A divisão do mundo em “democracias” e “autocracias” é um reflexo impreciso da realidade. Existem apenas governos, e cada um tem elementos dessas duas categorias dentro deles, embora em graus diferentes dependendo das particularidades do modelo nacional atualmente em prática.
O presidente dos EUA, Joe Biden, disse aos militares americanos no final do mês passado que “estamos em uma batalha entre democracias e autocracias”. Ele também explorou sua história de extensos contatos pessoais com o presidente chinês Xi Jinping para retratar-se erroneamente como uma autoridade na visão global do líder chinês. Biden afirmou falsamente que o presidente Xi "acredita firmemente que a China, antes dos anos '30, '35, vai possuir a América porque as autocracias podem tomar decisões rápidas." Embora esses fossem apenas pequenos detalhes em um discurso muito mais amplo, eles merecem um exame mais detalhado porque revelam muito sobre os projetos geoestratégicos contemporâneos da América.

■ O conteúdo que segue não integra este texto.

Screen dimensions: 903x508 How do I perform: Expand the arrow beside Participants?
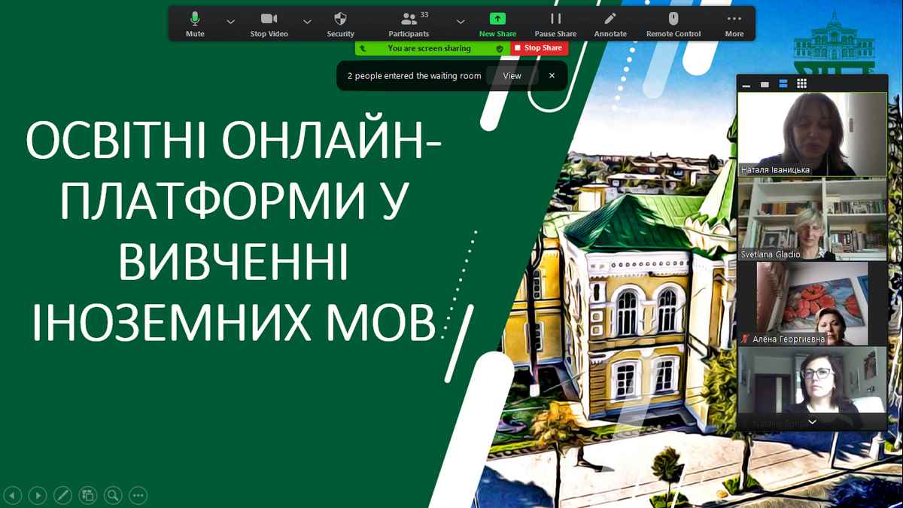[461, 22]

A liderança do país, liderada pelos democratas, é abertamente ideológica e considera o mundo dividido entre “democracias e autocracias”, com os EUA e a China liderando cada uma, respectivamente. O propósito de ver as coisas dessa maneira é estabelecer as bases ideológicas e estruturais para uma Nova Guerra Fria . Também serve como pretexto para os EUA pressionarem os países que não rendem seus interesses soberanos aos da América com a falsa base de que são “autocracias” que, portanto, presumivelmente exigiam (geralmente violenta) “democracia” apoiada pelos EUA. Em outras palavras, nada mais é do que retórica para disfarçar objetivos de política externa de interesse próprio.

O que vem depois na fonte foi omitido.